Collaborates on technology trial for recovered material sorting to improve ReVALUE+ horizontal recycling project for blue tarpaulin sheets
Hagihara Industries and Mitsui Chemicals announced that they have launched a trial for technology that distinguishes Hagihara Industries’ products from other companies’ products in recovered lots of used blue tarpaulin sheets (tarps). This is aimed at improving the quality of Hagihara Industries’ horizontal recycling of used tarps.
Mitsui Chemicals will use chemical tracing to construct a method for analyzing the used blue tarps collected by Hagihara Industries and distinguishing between Hagihara Industries products and products from other companies. Hagihara Industries will then conduct a trial to find whether using this method to distinguish Hagihara Industries products from others among lots of discarded blue tarps can help improve the quality of horizontally recycled goods.
Japan’s largest manufacturer of blue tarps, Hagihara Industries is aiming to help bring about a sustainable society. As part of this pursuit, 2021 saw the company launch a Japan-first project called ReVALUE+, which uses discarded blue tarps as a raw material to produce new blue tarps through horizontal recycling. However, the fact that discarded tarps are mixed with contaminants and other companies’ products upon recovery has caused issues with the quality of the recycled goods, requiring limits on the proportion of recycled material used in horizontally recycled products.
Hagihara Industries is therefore aiming to improve the quality of recycled materials, which would in turn allow it to further increase the proportion of these materials in its products. To achieve this, the company is leveraging its production technology for industrial machinery to develop advanced cleaning technology and equipment, as well as granulation equipment with highly effective contaminant removal (i.e. advanced filtration) and technology for refining and improving resin viscosity.

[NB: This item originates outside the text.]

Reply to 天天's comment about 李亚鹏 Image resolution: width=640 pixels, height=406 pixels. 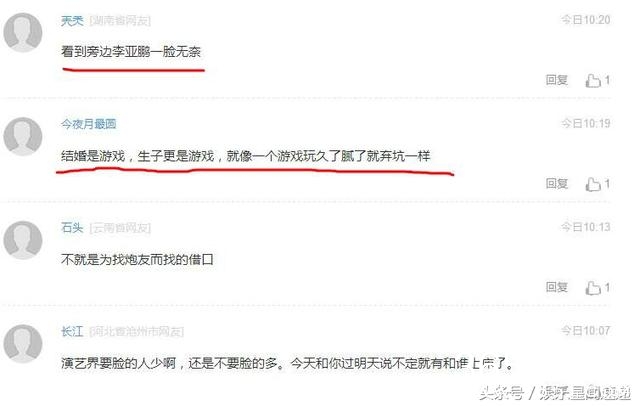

Meanwhile, Mitsui Chemicals is looking to advance the recycling of plastic materials, as well as the visualization of recycling-related information, by pursuing a circular economy in which materials and information are integrated. And as part of that effort, the company is aiming to manage and improve the quality of recycled materials by looking into the development of a technology – henceforth referred to as chemical tracing – that can identify the materials contained in plastic products or any intentionally added chemical additives.